When boss Mike Smith launched the bank’s aggressive ‘Super Regional Strategy’ in 2007, he aimed high to achieve success in Asia. However, on numerous occasions, analysts have questioned whether the devotion of time and resources could have been better spent investing in the Australian market.

Due to its exposure in emerging Asian markets the bank is now harder to value and many investors could shy away from Australia’s third-largest financial institution. Since the beginning of 2014 it has fallen over 10% in value, whereas its peers including the Commonwealth Bank of Australia (ASX: CBA), Westpac Banking Corp (ASX: WBC) and National Australia Bank Ltd (ASX: NAB) have fallen 7%, 7.2% and 8% respectively.

Analysts have become concerned sluggish growth in Asia could have an adverse impact on trading income. According to JP Morgan, ANZ generated $1.6 billion in foreign exchange and fixed income revenues last year. A slowdown could boost FX for the bank in the short run but for many analysts the concern is the long run.

Luckily for ANZ, many of its customers in Asia are located in Hong Kong and Singapore – and 75% of all customers in Asia have investment grade ratings or above. A spokesperson for ANZ said volatility increased demand for the bank’s products and noted its strategy is to focus on trade and capital flows, rather than debt facilities.

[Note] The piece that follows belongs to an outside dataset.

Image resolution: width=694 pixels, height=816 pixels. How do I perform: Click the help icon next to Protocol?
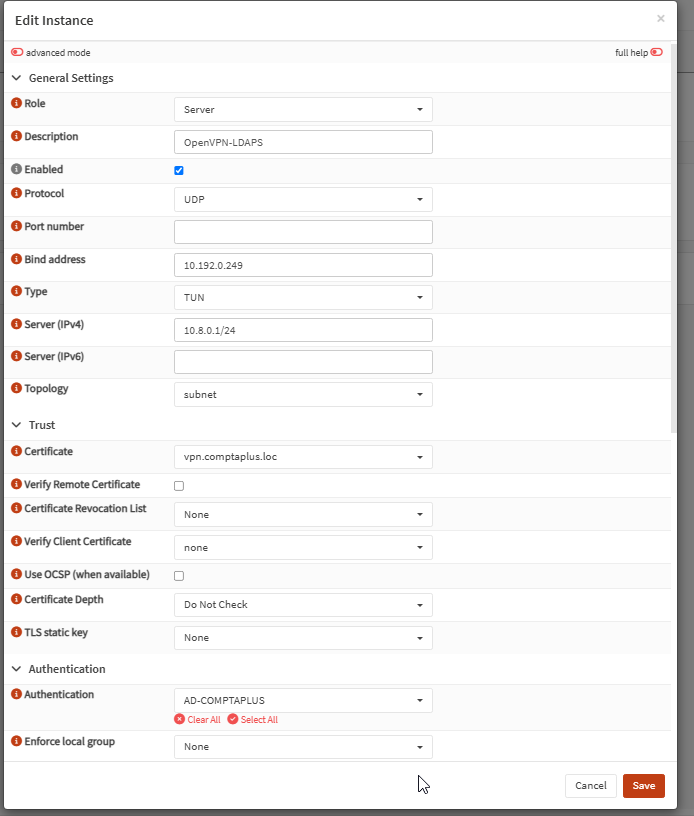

Despite the difficulty in valuing Asian operations many bank analysts will have to work harder in coming years as many more financial institutions, such as Macquarie Group Ltd (ASX: MQG), NAB, Westpac and Insurance Australia Group Limited (ASX: IAG), look to capitalise on the potential for growth in the region.

Foolish takeaway

ANZ’s strategy has been aided by non-stop growth in many Asian markets over the past six years, but if regional growth does come to a grinding halt all banks (and the Australian economy) will be hit hard. However, given the unlikeliness of this scenario and ANZ’s relative strength, shareholders can afford to rest easy.

For potential buyers, the recent share price drop in bank stocks has not been enough to convince me they are a standout buy. A ‘wait-and-see’ approach should be exercised until each of the banks release their updated earnings in coming months.